Charter Arms Bulldog, Boxer, and Others
Charter Arms began manufacturing revolvers during the Vietnam War. Good quality revolvers were difficult to come by. Charter Arms offered a reliable revolver at a fair price, allowing many Americans on a budget to own decent home protection. The original product was the Charter Arms Undercover, a lightweight .38 Special using a steel frame.
The Undercover featured a modern, transfer bar ignition action. In the early 1970s, Charter Arms introduced the five-shot .44 Special Bulldog. The Bulldog was a sensation. Later versions were offered in .357 Magnum.
The six-shot Boxer is a light, handy .38 Special version of the Bulldog. The smaller five-shot .38s are more common while the slightly larger handguns are easier to shoot well.

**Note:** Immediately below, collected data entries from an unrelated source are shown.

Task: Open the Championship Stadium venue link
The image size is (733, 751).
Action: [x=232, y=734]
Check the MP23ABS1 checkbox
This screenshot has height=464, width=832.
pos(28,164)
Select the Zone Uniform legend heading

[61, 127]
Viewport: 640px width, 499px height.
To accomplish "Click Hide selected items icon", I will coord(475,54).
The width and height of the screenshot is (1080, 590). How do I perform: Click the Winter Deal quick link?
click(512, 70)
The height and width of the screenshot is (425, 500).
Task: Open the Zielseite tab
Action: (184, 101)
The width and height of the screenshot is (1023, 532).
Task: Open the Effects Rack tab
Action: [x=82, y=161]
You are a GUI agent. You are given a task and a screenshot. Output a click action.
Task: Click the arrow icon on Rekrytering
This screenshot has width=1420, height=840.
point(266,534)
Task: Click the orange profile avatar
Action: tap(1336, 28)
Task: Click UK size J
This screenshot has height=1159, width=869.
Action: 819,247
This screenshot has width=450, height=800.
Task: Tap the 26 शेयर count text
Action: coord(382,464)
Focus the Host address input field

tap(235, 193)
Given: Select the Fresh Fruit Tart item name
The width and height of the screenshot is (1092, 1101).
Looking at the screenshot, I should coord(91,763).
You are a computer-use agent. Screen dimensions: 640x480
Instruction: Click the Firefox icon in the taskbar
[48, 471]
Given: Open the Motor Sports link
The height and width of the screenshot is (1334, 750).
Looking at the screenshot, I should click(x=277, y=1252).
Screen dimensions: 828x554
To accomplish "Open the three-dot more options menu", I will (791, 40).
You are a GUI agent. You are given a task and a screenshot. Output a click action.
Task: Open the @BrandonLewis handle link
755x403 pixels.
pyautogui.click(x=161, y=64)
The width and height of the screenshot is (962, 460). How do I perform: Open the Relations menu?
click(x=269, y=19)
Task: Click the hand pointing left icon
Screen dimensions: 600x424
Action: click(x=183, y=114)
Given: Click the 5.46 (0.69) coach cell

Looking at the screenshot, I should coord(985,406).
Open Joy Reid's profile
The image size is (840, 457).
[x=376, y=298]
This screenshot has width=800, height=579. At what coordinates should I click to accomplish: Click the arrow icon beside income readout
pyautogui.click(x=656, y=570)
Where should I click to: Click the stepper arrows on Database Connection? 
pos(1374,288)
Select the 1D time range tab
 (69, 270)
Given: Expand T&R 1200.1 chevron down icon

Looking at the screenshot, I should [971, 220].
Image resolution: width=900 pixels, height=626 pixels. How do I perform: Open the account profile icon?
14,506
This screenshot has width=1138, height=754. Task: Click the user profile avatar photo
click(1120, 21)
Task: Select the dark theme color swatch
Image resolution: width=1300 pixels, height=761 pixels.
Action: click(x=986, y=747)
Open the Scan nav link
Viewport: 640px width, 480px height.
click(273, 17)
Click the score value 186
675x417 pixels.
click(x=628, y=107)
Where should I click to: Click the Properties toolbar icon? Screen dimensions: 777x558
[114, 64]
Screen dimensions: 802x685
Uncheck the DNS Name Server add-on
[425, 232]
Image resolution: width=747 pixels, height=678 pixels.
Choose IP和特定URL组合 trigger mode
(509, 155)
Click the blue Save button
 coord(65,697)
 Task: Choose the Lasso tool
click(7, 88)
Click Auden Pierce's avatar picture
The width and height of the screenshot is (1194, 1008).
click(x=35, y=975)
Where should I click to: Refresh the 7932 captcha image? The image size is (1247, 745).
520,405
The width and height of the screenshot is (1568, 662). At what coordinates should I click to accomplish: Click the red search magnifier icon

These revolvers fill an important niche between expensive but high quality revolvers and rougher cheap guns.
The Chiappa is a unique, even fantastic, design. The barrel is located low on the receiver. The revolver fires from the lower chamber. The double-action trigger is very smooth. A cocking lever allows the shooter to cock the internal hammer for single-action shots.
The revolver is very easy to use well. Despite an unusual appearance, the Chiappa Rhino is among the most ergonomic revolvers every manufactured. This isn’t a traditional revolver, but it is certainly a shooter’s revolver.